> Data to examine

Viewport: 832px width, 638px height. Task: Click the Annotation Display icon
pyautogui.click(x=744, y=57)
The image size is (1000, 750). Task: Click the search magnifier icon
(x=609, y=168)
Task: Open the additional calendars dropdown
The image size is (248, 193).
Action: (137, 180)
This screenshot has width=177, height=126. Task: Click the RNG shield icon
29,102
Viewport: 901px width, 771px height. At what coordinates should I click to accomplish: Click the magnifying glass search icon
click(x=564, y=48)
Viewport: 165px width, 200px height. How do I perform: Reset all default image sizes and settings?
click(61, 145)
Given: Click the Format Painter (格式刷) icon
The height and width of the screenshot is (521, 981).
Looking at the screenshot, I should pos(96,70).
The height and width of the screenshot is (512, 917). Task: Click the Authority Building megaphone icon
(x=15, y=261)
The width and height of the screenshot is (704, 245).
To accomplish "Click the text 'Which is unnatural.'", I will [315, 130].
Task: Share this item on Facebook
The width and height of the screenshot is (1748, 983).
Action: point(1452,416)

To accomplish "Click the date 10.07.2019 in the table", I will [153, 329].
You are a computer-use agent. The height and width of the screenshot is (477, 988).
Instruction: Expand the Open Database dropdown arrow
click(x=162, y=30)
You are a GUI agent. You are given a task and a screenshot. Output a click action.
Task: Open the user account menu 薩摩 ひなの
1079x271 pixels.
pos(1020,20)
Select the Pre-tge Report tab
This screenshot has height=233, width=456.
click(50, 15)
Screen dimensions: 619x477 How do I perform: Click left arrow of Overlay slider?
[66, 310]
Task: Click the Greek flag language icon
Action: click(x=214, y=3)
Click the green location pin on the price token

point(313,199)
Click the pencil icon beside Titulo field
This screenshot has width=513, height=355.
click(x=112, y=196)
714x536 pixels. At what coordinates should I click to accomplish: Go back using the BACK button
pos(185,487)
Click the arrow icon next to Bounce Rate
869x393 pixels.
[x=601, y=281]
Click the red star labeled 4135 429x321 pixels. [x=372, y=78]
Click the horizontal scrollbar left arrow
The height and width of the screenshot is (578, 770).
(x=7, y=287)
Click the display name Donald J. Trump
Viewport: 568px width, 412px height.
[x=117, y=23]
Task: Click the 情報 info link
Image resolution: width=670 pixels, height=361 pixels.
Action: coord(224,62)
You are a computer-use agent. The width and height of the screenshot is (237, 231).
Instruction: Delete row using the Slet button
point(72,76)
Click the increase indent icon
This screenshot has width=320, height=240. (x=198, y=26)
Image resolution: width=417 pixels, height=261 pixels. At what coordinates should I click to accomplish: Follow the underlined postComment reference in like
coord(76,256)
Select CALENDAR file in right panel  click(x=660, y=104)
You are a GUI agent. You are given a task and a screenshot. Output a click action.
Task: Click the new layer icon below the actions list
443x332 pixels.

> Your goal
Only lines holding the word "agent" are wanted; copy each one from the listing.

> Written solution
You are a computer-use agent. The height and width of the screenshot is (477, 988).
You are a GUI agent. You are given a task and a screenshot. Output a click action.
You are a computer-use agent. The width and height of the screenshot is (237, 231).
You are a GUI agent. You are given a task and a screenshot. Output a click action.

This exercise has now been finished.